The big divergence over the past few months in the direction of the S&P 500 and copper, which historically trade in tandem, has one strategist questioning which market is getting it wrong.
David McAlvany, CEO, McAlvany Financial Group said it doesn't make sense that S&P 500 should motor higher, while the sell-off in copper continues.
(Read More: 'Dr Copper' Attempts Some Self-Healing )
Even though McAlvany expects copper to play catch up with the U.S. benchmark, he warns that the parting of ways between the two suggest that equities are moving on something other than economic activity and maybe a correction is coming.
"Either copper is going to play catch up and move up 10, 15 percent or we have the same sort of 10, 15 percent return to earth in terms of the S&P," McAlvany told CNBC Asia's "Squawk Box" on Tuesday.

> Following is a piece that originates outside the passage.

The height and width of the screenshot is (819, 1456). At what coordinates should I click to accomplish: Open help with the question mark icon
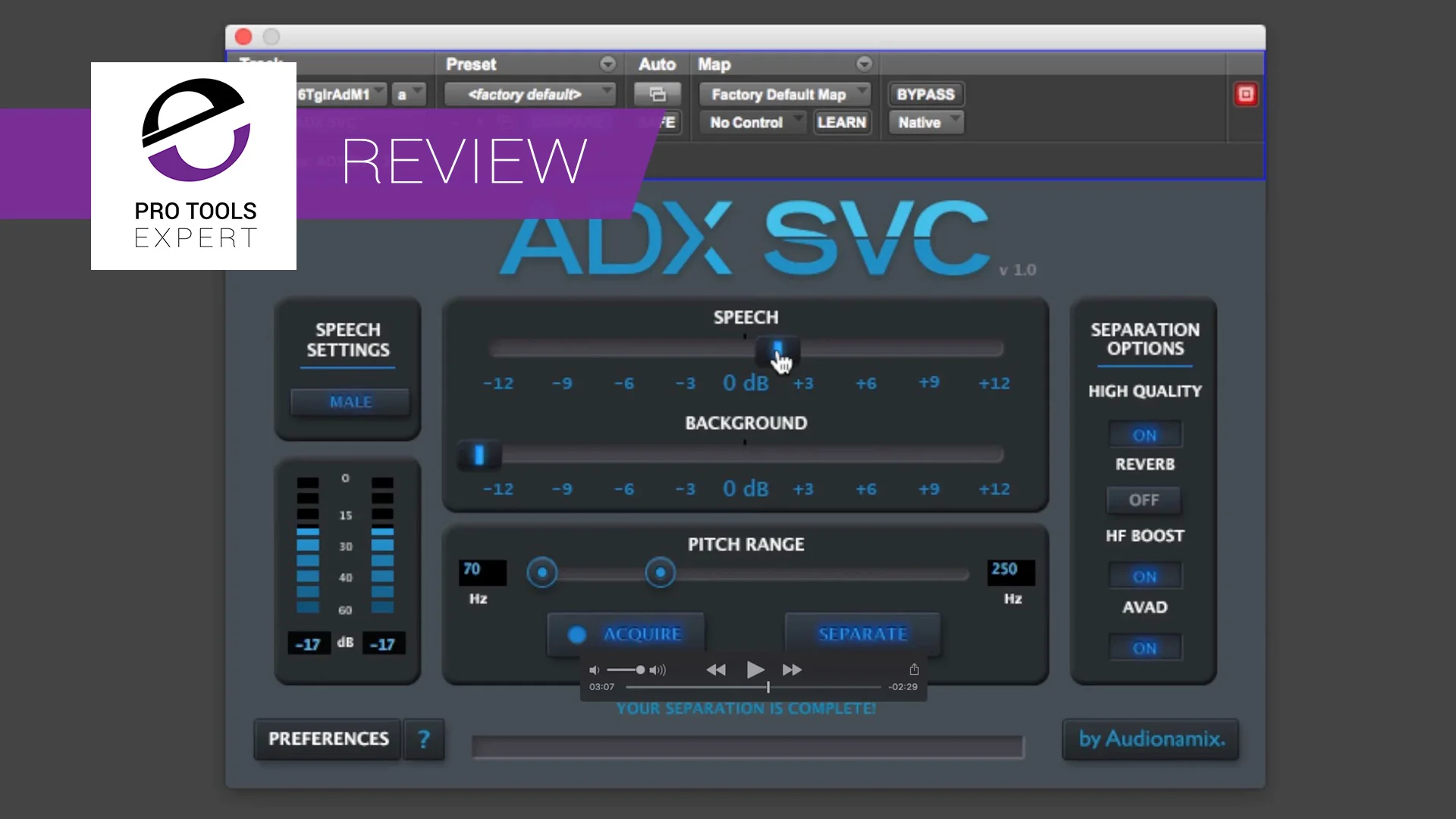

McAlvany's bet is that copper prices will bounce back in the next three to six months as global economic data turn more positive in the second half of the year.
McAlvany's comments come as benchmark copper on the London Metal Exchange rose to its highest level in almost a week to $7,399 a ton on Monday on the back of a weak U.S. dollar and falling inventories in Asia.
"This [copper's rise] is I think really a sign of things to come; at least for the next 90 to 120 days," McAlvany said.
(Read More: S&P Won't Hit 2,500 Until 2017: Strategist )
While the commodity (CEC:Commodities Exchange Centre: @HG.1) has rebounded from 18-month lows seen earlier this month when it went below $6,800 a ton, it is still 13 percent off a yearly high hit in February.
The benchmark S&P 500 Index (^GSPC), meanwhile, is up 14 percent year to date at 1666.29.